The challenge is volume and record-keeping. Active traders can rack up thousands of transactions across multiple exchanges and wallets, each needing a cost basis. Exchanges may send a 1099, but coverage is inconsistent, so you're often the one responsible for putting together a complete picture. Many investors use a crypto tax aggregator to produce a summary they can import.
TurboTax Premium (Online)
Premium is the online edition that supports cryptocurrency alongside your other investments. It handles crypto capital gains and income, and it can import from a number of exchanges and crypto tax services so you don't have to enter thousands of transactions by hand. If your crypto activity is complex, it's also the base for Live Assisted Premium if you want an expert's eyes on it.
Alternatives to consider
Every trade is a taxable event
It's not just selling for cash that triggers tax. Swapping one cryptocurrency for another and spending crypto on a purchase are both disposals that create a gain or loss. People often assume only cashing out matters, then discover that a year of coin-to-coin swaps generated taxable gains. TurboTax reports these on Form 8949 and Schedule D, but you have to capture every transaction first.
Earned crypto is income
Crypto you receive from staking, mining, airdrops, rewards, or as payment for work is generally taxable as income at its fair market value the moment you receive it. That value also becomes your cost basis going forward. This is separate from capital gains, so you may have both income and gains to report. Keeping dated records of what you received and its value at the time is essential.

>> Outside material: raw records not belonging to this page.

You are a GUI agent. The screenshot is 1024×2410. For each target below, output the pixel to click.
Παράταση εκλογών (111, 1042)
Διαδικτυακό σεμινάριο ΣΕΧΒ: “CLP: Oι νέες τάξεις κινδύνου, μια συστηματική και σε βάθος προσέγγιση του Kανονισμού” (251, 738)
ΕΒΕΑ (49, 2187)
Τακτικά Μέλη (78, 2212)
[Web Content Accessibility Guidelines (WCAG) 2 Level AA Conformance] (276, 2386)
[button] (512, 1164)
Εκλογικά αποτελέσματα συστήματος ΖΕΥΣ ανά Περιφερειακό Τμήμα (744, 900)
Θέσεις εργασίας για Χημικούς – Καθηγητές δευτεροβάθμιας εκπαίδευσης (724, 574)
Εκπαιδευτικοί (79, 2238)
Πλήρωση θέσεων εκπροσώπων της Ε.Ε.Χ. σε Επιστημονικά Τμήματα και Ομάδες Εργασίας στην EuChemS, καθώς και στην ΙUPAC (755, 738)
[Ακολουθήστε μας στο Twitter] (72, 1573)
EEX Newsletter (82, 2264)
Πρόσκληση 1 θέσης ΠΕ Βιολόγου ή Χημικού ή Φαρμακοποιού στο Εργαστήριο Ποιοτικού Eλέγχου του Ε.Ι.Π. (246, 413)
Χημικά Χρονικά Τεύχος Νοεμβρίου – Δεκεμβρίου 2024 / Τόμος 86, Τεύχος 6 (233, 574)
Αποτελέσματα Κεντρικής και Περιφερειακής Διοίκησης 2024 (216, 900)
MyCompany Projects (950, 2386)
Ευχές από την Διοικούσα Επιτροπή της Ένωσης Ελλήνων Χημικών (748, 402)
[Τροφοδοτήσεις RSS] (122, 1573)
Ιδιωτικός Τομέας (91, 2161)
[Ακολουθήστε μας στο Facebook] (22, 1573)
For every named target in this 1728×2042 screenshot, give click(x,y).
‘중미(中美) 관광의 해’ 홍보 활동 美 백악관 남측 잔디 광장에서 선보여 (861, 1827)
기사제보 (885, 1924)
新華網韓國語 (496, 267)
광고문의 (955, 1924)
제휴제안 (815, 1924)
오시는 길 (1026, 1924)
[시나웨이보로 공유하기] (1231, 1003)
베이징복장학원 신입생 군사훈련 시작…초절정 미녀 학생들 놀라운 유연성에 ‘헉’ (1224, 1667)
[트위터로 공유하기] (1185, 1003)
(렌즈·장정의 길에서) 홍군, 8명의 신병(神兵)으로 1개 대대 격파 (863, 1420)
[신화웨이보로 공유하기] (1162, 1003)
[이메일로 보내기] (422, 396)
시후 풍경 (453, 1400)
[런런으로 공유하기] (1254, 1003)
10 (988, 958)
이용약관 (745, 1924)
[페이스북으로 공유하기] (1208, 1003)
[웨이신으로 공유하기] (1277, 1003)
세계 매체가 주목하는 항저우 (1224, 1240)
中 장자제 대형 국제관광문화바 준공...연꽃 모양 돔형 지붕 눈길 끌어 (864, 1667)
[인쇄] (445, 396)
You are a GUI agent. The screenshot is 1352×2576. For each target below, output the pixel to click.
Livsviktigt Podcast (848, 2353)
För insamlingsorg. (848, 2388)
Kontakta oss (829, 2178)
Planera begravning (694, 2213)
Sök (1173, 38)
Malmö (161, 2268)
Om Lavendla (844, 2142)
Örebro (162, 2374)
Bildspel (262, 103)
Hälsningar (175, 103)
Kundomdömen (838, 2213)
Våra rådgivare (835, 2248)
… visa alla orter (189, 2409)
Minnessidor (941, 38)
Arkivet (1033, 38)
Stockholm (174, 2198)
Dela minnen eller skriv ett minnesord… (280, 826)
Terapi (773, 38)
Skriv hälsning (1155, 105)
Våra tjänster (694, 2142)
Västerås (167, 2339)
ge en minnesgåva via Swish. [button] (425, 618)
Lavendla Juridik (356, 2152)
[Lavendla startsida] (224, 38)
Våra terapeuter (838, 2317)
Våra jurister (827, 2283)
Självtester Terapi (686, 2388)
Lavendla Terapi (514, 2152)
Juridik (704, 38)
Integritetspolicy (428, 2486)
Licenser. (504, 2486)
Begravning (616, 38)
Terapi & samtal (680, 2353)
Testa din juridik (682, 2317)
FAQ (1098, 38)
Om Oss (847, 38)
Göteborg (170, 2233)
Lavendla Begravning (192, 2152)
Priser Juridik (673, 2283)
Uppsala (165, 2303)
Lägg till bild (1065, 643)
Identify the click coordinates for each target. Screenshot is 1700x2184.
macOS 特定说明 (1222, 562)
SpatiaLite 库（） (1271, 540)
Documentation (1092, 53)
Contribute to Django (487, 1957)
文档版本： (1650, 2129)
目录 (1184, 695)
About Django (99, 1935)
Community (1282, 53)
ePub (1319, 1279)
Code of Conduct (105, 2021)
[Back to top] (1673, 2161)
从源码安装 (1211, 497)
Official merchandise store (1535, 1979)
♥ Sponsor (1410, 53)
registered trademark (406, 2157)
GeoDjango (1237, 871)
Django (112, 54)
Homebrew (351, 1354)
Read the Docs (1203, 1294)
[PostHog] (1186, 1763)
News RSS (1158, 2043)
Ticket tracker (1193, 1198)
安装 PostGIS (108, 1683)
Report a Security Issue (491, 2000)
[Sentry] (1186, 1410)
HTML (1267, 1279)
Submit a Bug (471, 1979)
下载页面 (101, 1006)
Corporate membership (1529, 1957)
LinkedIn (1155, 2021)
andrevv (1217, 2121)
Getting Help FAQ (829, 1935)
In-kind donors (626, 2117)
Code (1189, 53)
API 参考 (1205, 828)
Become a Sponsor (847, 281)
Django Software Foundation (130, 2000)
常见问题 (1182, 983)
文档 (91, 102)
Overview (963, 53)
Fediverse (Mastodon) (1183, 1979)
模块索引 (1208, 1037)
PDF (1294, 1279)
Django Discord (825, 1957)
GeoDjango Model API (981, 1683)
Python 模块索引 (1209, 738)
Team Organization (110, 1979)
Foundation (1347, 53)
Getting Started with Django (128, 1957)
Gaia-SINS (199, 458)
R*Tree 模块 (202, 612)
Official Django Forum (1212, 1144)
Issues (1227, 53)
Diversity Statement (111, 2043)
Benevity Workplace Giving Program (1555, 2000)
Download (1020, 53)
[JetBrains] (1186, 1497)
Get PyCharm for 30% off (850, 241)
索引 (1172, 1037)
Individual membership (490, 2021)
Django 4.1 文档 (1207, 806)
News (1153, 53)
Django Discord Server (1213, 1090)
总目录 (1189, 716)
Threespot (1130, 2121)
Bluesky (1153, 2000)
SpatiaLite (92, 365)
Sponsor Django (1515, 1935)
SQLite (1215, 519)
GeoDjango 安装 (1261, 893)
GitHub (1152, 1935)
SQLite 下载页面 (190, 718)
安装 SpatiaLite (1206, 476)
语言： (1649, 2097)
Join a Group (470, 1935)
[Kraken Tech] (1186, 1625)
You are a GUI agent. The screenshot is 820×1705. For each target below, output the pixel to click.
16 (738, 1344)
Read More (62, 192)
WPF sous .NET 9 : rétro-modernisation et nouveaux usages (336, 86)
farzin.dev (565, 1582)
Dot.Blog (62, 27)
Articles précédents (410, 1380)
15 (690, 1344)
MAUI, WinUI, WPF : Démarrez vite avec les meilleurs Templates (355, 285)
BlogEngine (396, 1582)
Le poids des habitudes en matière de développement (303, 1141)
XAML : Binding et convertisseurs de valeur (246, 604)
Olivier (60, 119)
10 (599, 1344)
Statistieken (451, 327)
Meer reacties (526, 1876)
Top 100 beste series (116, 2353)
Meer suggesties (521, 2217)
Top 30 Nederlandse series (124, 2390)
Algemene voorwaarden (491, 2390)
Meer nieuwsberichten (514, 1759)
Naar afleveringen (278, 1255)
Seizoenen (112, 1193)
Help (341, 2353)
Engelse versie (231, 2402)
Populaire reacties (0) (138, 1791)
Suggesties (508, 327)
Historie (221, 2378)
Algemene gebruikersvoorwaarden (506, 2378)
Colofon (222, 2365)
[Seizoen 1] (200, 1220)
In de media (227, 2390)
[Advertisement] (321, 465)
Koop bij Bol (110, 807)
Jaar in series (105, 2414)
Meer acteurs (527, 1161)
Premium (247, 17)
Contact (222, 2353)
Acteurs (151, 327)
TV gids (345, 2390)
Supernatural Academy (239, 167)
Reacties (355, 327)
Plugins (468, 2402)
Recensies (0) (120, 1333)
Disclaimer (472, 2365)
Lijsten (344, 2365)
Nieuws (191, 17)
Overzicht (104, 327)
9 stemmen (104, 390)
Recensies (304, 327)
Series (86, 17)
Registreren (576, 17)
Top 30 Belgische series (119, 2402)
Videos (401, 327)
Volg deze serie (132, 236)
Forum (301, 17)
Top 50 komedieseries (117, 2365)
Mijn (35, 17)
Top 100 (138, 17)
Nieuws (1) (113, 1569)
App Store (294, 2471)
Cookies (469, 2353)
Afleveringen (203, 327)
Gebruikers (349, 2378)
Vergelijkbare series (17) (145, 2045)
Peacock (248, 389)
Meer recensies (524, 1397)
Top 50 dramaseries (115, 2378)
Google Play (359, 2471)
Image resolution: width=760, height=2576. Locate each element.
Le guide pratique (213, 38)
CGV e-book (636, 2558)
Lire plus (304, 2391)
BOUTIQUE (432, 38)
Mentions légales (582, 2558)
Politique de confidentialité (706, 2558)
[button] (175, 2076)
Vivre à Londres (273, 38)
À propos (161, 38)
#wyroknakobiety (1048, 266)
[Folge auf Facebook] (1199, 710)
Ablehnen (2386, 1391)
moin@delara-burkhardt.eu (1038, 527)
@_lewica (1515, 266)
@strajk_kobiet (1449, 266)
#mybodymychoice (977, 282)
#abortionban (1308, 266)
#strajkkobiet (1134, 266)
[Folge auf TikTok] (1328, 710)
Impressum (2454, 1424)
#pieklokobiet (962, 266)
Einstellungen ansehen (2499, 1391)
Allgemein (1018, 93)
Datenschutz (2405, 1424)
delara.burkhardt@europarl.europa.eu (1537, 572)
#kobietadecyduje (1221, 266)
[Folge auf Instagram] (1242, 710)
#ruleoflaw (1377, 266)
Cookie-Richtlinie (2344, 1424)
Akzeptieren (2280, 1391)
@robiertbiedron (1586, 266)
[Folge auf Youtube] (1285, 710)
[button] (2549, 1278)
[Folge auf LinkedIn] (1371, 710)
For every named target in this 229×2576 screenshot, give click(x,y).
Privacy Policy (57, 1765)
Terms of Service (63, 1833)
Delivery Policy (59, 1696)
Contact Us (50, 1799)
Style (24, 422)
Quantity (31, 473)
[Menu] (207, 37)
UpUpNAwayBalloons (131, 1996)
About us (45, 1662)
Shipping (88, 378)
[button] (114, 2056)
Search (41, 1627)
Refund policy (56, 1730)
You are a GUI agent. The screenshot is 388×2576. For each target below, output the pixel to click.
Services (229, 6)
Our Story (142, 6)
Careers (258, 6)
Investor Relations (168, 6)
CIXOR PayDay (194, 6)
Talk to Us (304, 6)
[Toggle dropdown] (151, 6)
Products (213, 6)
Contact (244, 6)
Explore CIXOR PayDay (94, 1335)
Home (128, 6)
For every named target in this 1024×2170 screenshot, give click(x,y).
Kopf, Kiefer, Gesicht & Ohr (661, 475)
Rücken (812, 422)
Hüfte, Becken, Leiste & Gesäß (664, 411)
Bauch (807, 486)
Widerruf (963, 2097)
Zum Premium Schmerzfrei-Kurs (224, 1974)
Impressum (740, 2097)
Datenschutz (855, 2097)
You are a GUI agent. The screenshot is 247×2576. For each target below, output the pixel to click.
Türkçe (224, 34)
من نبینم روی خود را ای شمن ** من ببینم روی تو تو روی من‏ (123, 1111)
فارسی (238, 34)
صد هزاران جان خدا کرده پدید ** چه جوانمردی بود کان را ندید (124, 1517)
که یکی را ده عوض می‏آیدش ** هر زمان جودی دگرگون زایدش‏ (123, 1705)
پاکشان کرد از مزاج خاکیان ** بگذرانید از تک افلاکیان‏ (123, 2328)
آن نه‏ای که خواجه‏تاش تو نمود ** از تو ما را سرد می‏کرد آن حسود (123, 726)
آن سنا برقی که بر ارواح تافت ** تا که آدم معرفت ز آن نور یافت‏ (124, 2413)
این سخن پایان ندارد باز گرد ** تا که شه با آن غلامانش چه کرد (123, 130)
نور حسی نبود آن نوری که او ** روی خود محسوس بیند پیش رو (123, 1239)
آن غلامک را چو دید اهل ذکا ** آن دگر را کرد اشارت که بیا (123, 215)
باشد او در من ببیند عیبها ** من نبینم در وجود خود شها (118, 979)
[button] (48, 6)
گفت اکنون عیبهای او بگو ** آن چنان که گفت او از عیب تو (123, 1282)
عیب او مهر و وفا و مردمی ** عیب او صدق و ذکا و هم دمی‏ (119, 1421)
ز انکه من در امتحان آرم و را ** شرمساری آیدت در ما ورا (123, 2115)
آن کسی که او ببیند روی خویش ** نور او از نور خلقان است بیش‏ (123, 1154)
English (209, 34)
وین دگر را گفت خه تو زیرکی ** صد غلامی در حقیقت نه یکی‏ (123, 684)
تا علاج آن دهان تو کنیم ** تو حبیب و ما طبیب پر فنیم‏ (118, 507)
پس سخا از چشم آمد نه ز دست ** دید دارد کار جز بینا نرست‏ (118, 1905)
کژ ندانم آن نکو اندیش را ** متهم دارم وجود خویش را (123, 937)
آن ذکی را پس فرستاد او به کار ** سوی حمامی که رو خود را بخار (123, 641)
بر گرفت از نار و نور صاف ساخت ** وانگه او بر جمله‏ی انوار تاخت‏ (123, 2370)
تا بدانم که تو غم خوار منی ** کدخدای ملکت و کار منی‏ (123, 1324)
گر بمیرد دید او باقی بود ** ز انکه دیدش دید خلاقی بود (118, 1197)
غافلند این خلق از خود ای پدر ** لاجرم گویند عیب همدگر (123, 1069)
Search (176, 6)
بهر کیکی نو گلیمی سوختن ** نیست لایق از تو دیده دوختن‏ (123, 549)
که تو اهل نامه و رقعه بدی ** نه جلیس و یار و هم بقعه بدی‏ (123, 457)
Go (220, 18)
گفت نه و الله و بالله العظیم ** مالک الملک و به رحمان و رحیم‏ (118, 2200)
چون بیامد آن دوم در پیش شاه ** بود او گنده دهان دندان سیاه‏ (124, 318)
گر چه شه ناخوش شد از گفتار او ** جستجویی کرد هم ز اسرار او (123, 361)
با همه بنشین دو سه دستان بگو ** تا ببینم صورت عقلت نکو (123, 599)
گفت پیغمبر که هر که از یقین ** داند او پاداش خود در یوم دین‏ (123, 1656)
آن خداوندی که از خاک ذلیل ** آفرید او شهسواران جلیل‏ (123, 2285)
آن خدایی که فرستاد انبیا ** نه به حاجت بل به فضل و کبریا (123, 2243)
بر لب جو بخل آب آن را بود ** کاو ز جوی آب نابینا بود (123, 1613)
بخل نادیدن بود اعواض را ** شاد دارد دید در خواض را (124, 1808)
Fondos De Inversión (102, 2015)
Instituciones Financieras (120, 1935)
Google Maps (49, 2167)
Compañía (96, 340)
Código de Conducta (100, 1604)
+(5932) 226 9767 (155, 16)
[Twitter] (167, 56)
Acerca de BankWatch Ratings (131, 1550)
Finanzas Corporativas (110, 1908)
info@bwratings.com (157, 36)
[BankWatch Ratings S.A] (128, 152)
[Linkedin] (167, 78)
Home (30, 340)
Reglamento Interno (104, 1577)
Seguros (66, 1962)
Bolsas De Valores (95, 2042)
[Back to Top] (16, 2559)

Frequently asked questions
I only swapped coins and never cashed out. Do I owe tax?+
Possibly, yes. Trading one crypto for another is a taxable disposal, so each swap can produce a gain or loss even though you never touched any cash. These need to be reported.
My exchange didn't send a tax form. What do I do?+
You're still responsible for reporting. Pull your transaction history and, if you have a lot of activity, use a crypto tax aggregator to produce a summary you can import into Premium.
Is staking income taxable?+
Generally, yes. Staking rewards are typically taxed as income at their value when you receive them, and that value becomes your basis for later gain or loss calculations. Premium handles both pieces.